项普略让出身后的年轻人,道:“这是犬子,吵着要来见张将军和宗主,宗主不在南昌,带他先见识张将军的虎威。”
那看起来健壮的像头牛的年轻人手忙脚乱的行礼,脸上露出羞涩的表情。
张宽仁朝他笑了笑点头,指向屋里道:“我来晚了,怕彭祖师等急了。”
他不是故意要来晚,但倪文俊比预定的时间来得早,就显得他倨傲起来。
项普略回过神来,“嗯,师父在里面等着你呢。”
几个人走进院子,见彭莹玉等几个人正在屋子里说话。
项普略引着张宽仁进去一一见礼,周顺侍立在彭莹玉身边。
彭莹玉造反之心坚决,对追随自己的弟子都心存仁慈。况普天背着他弄阴谋诡计,郑晟与弥勒教分道扬镳,邹普胜心怀异志,他都能包容。他几个弟子,唯有周子旺追随他心志最虔诚,然而死的最早。因此,每次见到周顺都心存愧疚,郑晟要把周顺留在南昌,他求之不得。
周顺这几年在郑晟身边得到历练的机会不少,彭莹玉见他这两日处理事务沉稳娴熟,暗自欣慰,想着大弟子不在了,也算是后继有人,有意重用他,如此重要的议事也让他列席。
等张宽仁坐下,彭莹玉分别向两人稽首道:“张将军与倪元帅辛苦了。”无论何时何地,他一直以出家人身份行事。
倪文俊抢着道:“为彭祖师效力是教众的幸事,我们反鞑子,都是受了彭祖师的感召。”
张宽仁只是一笑,这么不要脸的话他是说不出来的,这是他与倪文俊的区别。“奉宗主之命攻打南昌城,今日来此地就是想与祖师、倪元帅商议,早日把此城移交给祖师。”他顿了顿,又说:“宗主还让我与祖师请教湖广弥勒教众的事。”

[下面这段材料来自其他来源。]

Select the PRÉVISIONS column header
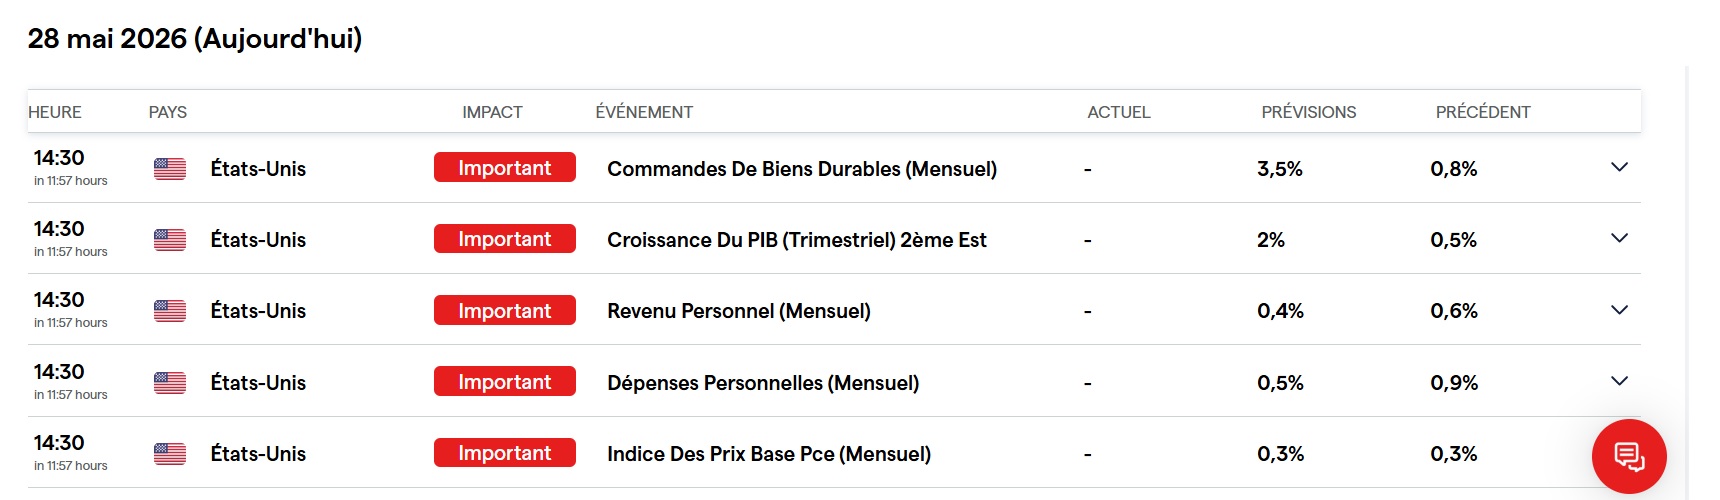Screen dimensions: 1720x500 (1309, 112)
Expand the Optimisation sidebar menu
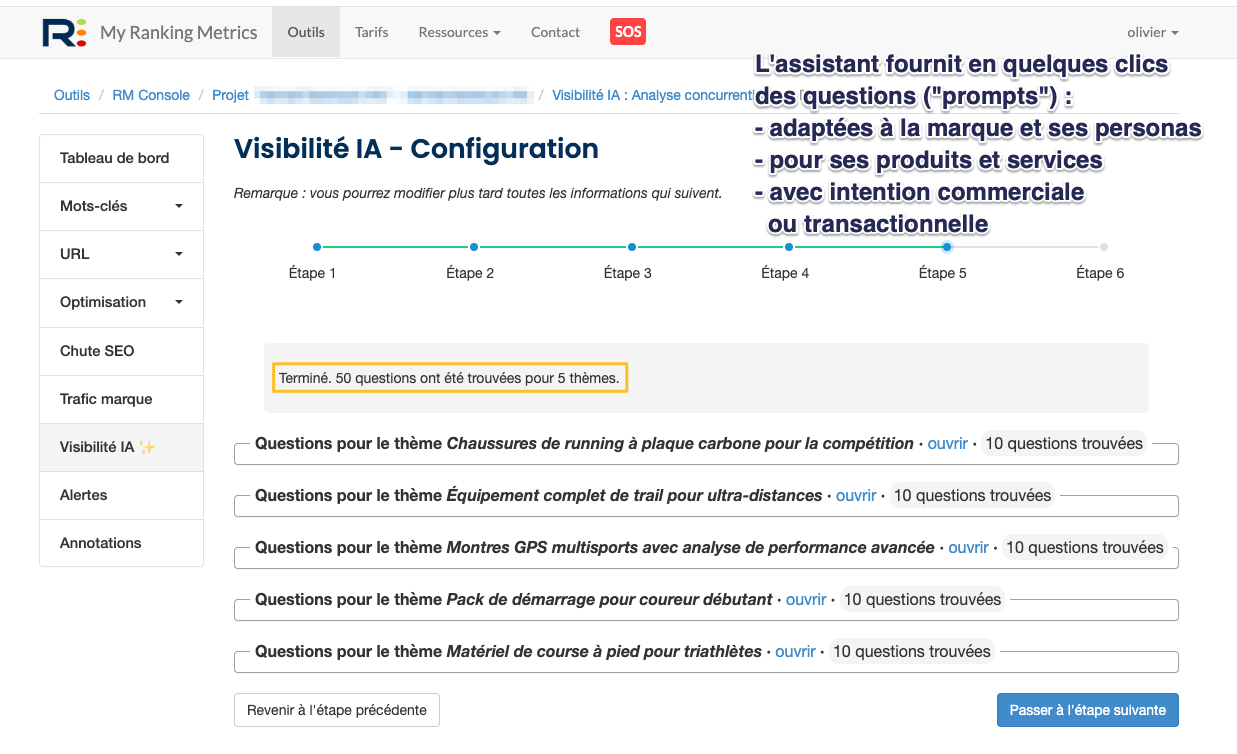This screenshot has width=1237, height=754. [121, 302]
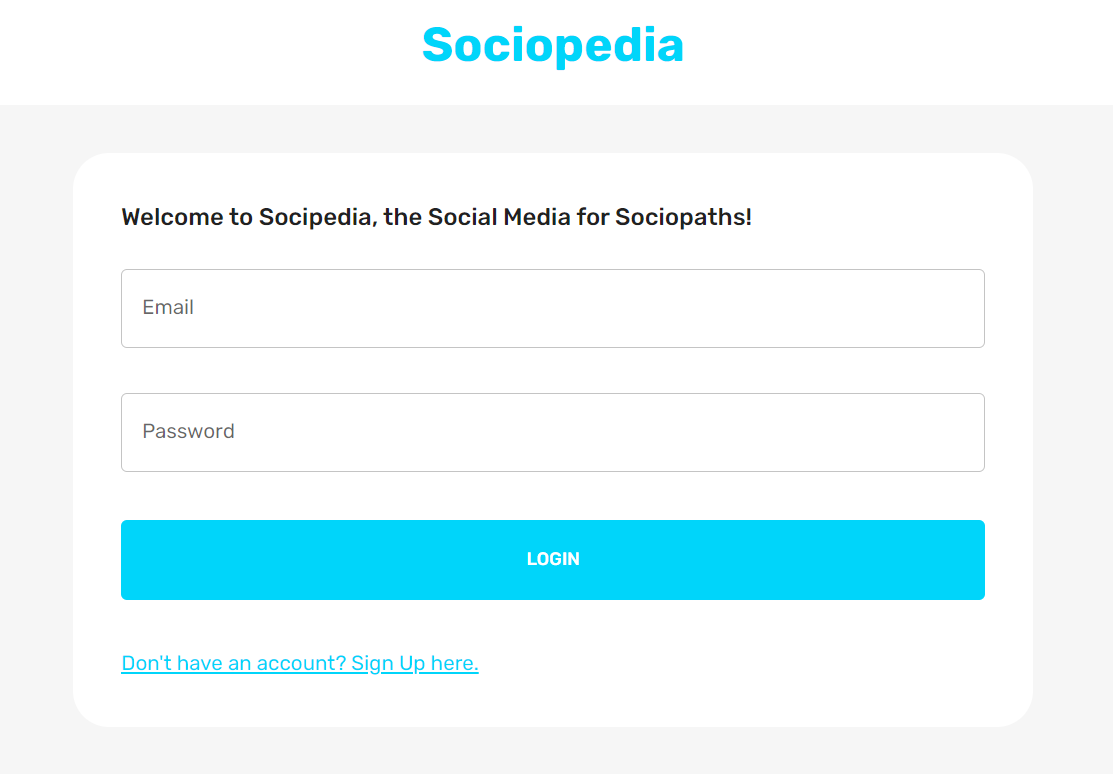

“不急,不急,”倪文俊大手一挥,“宽撤不花没有逃远,鞑子随时可能杀回来,我觉得你我两路兵马暂时不能离开南昌,至少要等局势稳定下来。”他掰着手指头算了算,“冬天,就到这个冬天吧,明年春日你们再去湖广也不晚。”
彭莹玉没有开口,他仿佛就这么把事情定下来了。
张宽仁不理睬他,只盯着彭莹玉满是褶子的脸。这张脸上布满了风霜的留下的痕迹,黑白相间的眉毛、炯炯有神的双眼。他从来没有如此认真的看过彭莹玉,那眉宇中有威严,也有慈悲。
他忽然明白,郑晟为何愿意让出南昌城,况普天和项普略为什么会紧紧追随彭祖师,赵普胜在巢湖独霸一方,为何彭莹玉一声召唤,立刻将率千军万马赶来。这世上从来不缺少野心家,但如彭莹玉这样原意奉献毕生打根基的人却寥寥无几。